• ACTIVITY: Search the data below for the line containing "Stop page loading with X button", then please set down that line and all remaining ones exactly as written.

+++ GIVEN RECORDS +++

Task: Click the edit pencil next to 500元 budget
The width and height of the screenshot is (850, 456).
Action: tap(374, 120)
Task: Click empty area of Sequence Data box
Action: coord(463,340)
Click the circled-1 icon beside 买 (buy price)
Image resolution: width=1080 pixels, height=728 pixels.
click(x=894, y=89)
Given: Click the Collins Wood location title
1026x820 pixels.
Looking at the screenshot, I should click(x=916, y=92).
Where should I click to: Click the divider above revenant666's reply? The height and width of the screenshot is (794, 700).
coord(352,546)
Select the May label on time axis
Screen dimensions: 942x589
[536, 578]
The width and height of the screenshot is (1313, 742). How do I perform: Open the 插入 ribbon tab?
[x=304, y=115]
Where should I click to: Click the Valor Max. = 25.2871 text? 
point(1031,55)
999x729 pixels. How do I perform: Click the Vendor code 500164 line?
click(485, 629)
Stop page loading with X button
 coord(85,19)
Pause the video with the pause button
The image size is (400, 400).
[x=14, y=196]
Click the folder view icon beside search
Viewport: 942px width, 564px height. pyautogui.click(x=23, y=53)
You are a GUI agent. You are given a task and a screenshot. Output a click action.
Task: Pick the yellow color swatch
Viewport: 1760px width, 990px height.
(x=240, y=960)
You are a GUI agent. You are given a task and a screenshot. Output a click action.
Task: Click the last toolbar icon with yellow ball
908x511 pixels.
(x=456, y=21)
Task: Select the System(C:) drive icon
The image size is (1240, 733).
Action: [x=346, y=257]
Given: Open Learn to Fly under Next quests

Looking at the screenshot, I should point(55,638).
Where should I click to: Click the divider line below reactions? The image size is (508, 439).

+++

• OUTPUT FOR THIS TASK:
Stop page loading with X button
 coord(85,19)
Pause the video with the pause button
The image size is (400, 400).
[x=14, y=196]
Click the folder view icon beside search
Viewport: 942px width, 564px height. pyautogui.click(x=23, y=53)
You are a GUI agent. You are given a task and a screenshot. Output a click action.
Task: Pick the yellow color swatch
Viewport: 1760px width, 990px height.
(x=240, y=960)
You are a GUI agent. You are given a task and a screenshot. Output a click action.
Task: Click the last toolbar icon with yellow ball
908x511 pixels.
(x=456, y=21)
Task: Select the System(C:) drive icon
The image size is (1240, 733).
Action: [x=346, y=257]
Given: Open Learn to Fly under Next quests

Looking at the screenshot, I should point(55,638).
Where should I click to: Click the divider line below reactions? The image size is (508, 439).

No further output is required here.